2. Watching Tom Brady hang his head while on all fours after tossing an interception

This makes me happy for two reasons: (1) I hate the Patriots, and (2) it means I get a pissed off, crazy rant from The Mark Show on Monday. The Pats ended up losing, and we got a killer rant from the FPP leader. Excellent.

3. Kentucky beating North Carolina in hoops

Before you assholes call me a front-running fuck, I was born in Lexington and have literally rooted for Kentucky my entire life. My parents have a picture of me in a goddamn Kentucky onesie (or however its spelled), so get off my ass! But John Wall is the fucking shit, Patrick Patterson is a beast, and if Demarcus Cousins can stop acting like a fucking 5 year old and just let his talent do the talking, these guys are going to be a nightmare in the tournament. They may be too young to go to the Final Four or win a championship, but goddamn are they fun to watch.

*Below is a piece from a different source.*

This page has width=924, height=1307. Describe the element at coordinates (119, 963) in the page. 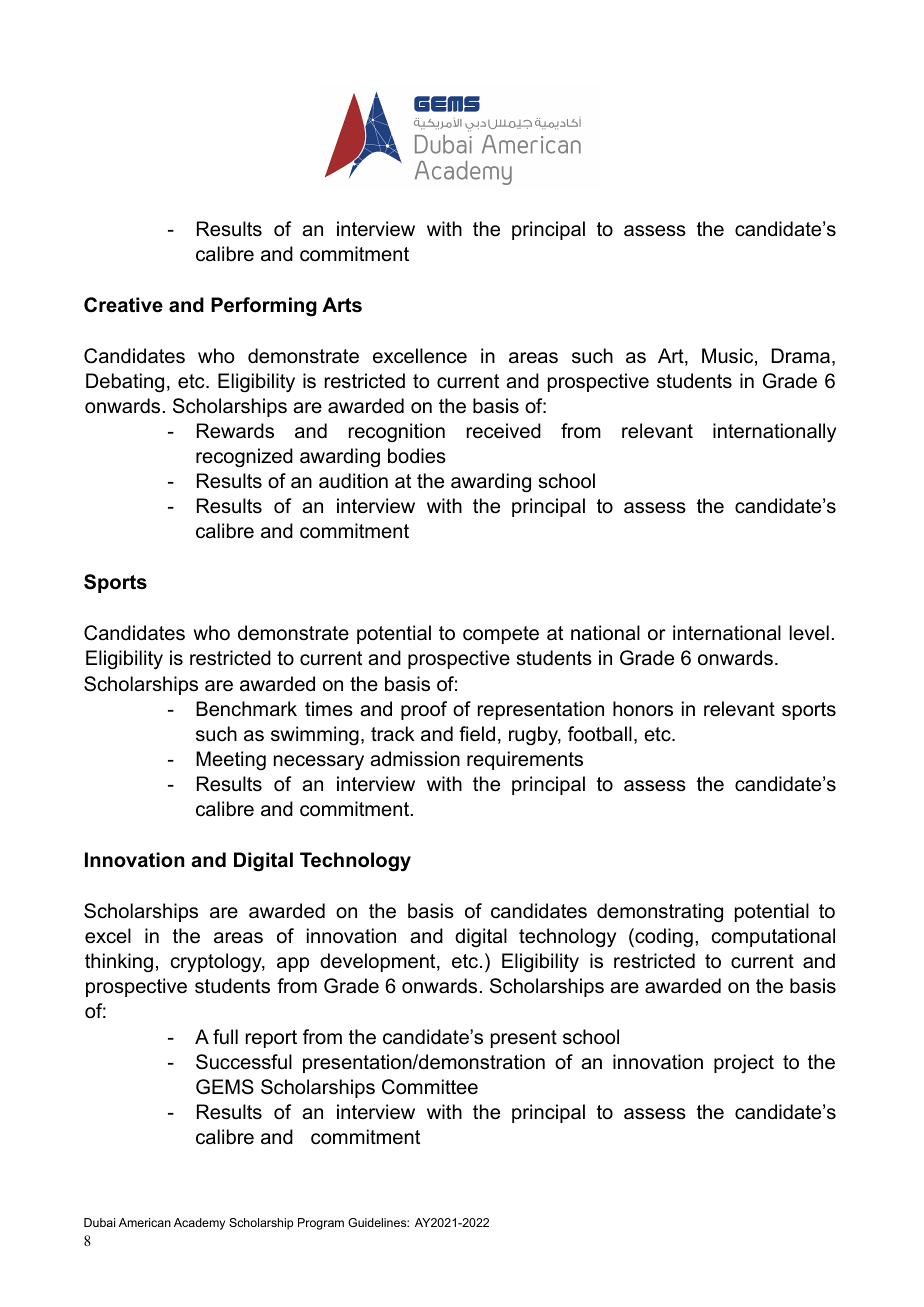

I see `thinking` at that location.
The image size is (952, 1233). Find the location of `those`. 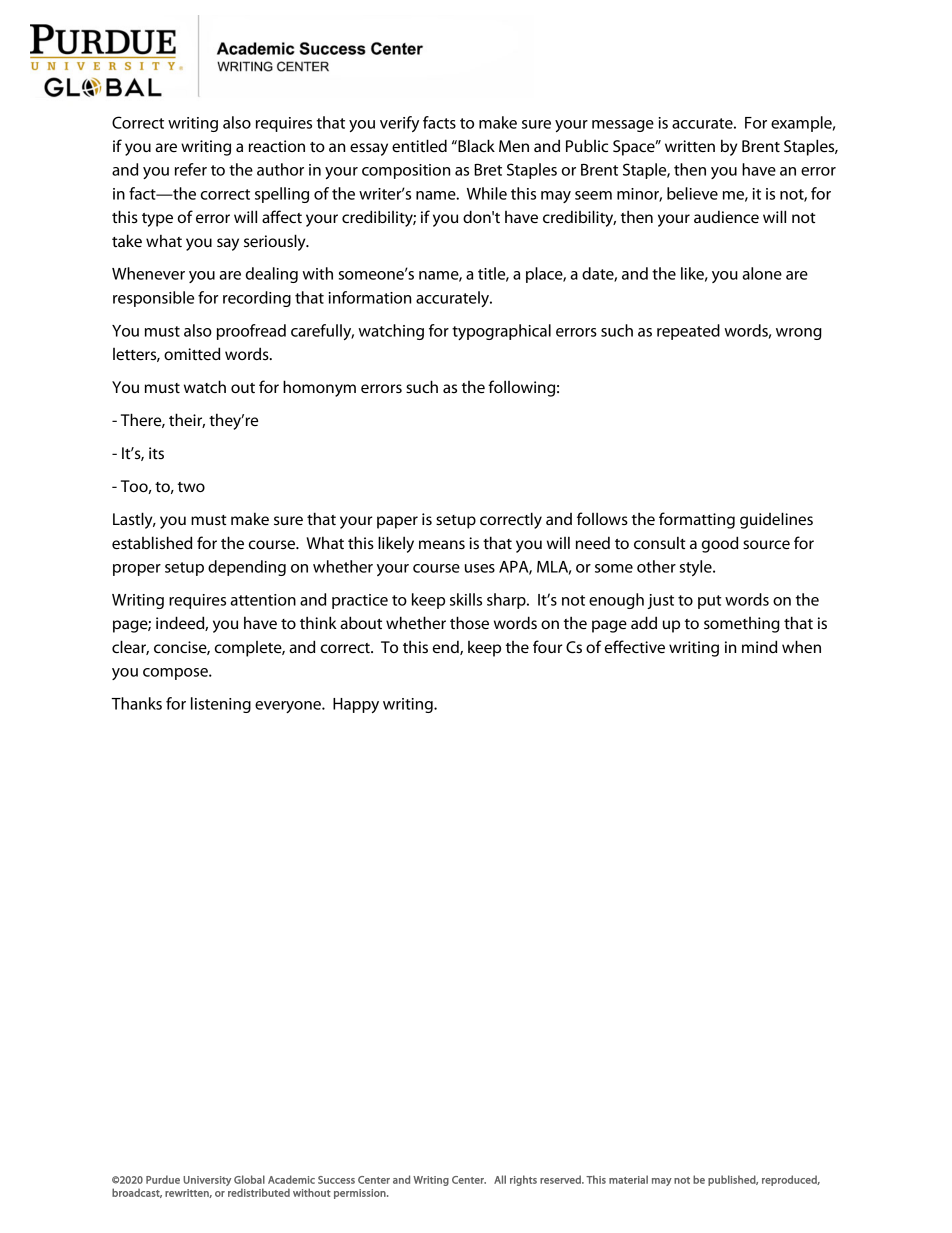

those is located at coordinates (469, 622).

4. Brett Favre finally coming back to earth

My dad grew up in Wisconsin, so the Packers are another team I've rooted for my entire life. But ever since Favre left Green Bay, my dad is convinced that Aaron Rodgers is basically the NFC's version of Jamarcus Russell. I'm only half-serious, he really does not think Rodgers is good and has all of a sudden started watching Vikings games (what the fuck?!?) so he can watch Favre. So to watch Favre throw those boner interceptions that we're so used to seeing him throw was sweet bliss. Anyways though, for Rodgers to make my dad happy he has to accomplish in 2 years of being the starter what Brett did in 16. Not too difficult, no?

5. The Packers taking care of business tonight against the Ravens

This was a close one. At first I wanted to go with the big, bad Steelers losing to the FUCKING RAIDERS AT HOME. And then I wanted to go with Hines "I'm a big fat fuckhead" Ward likely sitting out next week's game only a week after he called out Big Ben for being a pussy for sitting out a game when Ben had a concussion. I guess according to Hines though, a hamstring injury is more serious than a head injury - OBVIOUSLY.

Shit I got off topic. Anyways, the Packers are 8-4 and probably need to only go 2-2 the rest of the way to get into the playoffs, where, given my luck, we'll have Favre Bowl III and my dad's head will explode because he won't know if he should root for the Packers or for his ol' buddy Brett.